The array of through holes 15' corresponds to the position of the photographing lens from infinity to close range between the facing surfaces E and H of the maximum width part c, so that fine control can be performed in six stages from A to F. is now possible. Therefore, according to this embodiment, by focusing the positions A and B of the narrow width part a at the common focal point and a position near the common focal point, the brightness of the field can normally be changed when the sky is clear, etc. It has a short distance and has excellent power saving effects, and by adding a mechanism (for example, a spring balance) that holds the photographic lens at the midpoint of its movement range, seven-step control is possible, which is not possible with conventional electromagnetic drive devices. This has the advantage that multi-step control, which was previously unavailable, can be achieved with a simple mechanism.

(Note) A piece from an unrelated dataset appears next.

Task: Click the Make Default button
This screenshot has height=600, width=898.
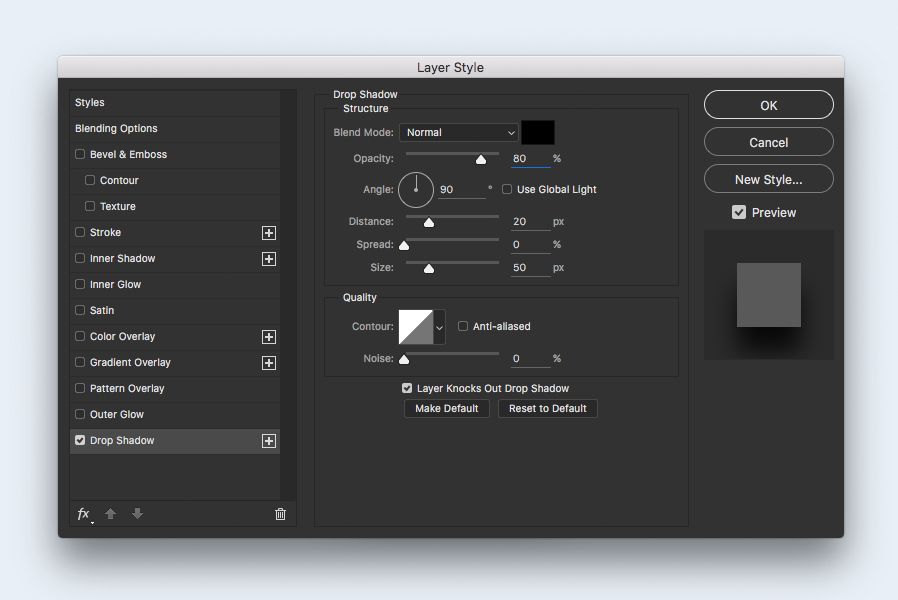Action: tap(446, 408)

In this way, according to the present invention, so as to cross the magnetic flux of the magnetic circuit formed by the fixed permanent magnet,
In addition, since it is characterized by being composed of a plurality of movable coil members disposed around the lens, at least one of the movable coil members is used as a driving movable coil member for driving the photographing lens unit, and the other By using the movable coil member to control the amount of movement of the driving movable coil member,
This provides an excellent effect in that the forward and backward movement of the photographic lens unit can be easily controlled in multiple stages.

[Brief explanation of drawings]

The drawings show an embodiment of the present invention, and Fig. 1 is a central vertical sectional view, Fig. 2 is a sectional view showing the arrangement of fixed permanent magnets, and Figs. 3 and 4 are coil patterns of the first movable coil member. FIG. 5 is a relational diagram between the first moving coil member and the second moving coil member showing the second control method of the present invention. FIG. 6 is a block diagram of the electric circuit. Figure 7 is a time chart. 5, 6...Fixed permanent magnets arranged in a cylindrical shape, 7...
...driving moving coil member (first moving coil member),
8... Control movable coil member (second movable coil member).

Claims (1)

[Claims] 1 A first movable coil member provided integrally with the photographing lens unit so as to move the photographing lens unit in the optical axis direction when energized, and a second movable coil member provided so as to rotate around the optical axis of the photographing lens when energized. The coil member is arranged in one gap of a magnetic circuit formed by fixed permanent magnets around the optical axis of the photographic lens, and one of the first movable coil member and the second movable coil member is arranged in a direction around the optical axis. An abutting surface having a different surface position in the optical axis direction for each position is provided with an abutting portion that abuts the abutting surface on the other side, and the contact portion is provided to contact the first movable coil member and the second movable coil member based on a signal from the distance measuring device. The first movable coil member is moved relative to the second movable coil member whose movement amount is changed in the rotational position direction by the control means for controlling the energization of the member, and the abutting portion is abutted against the abutting surface, and the distance measuring device is moved. An imaging lens driving device characterized in that it is configured to determine a stop position of a lens in an optical axis direction based on a signal.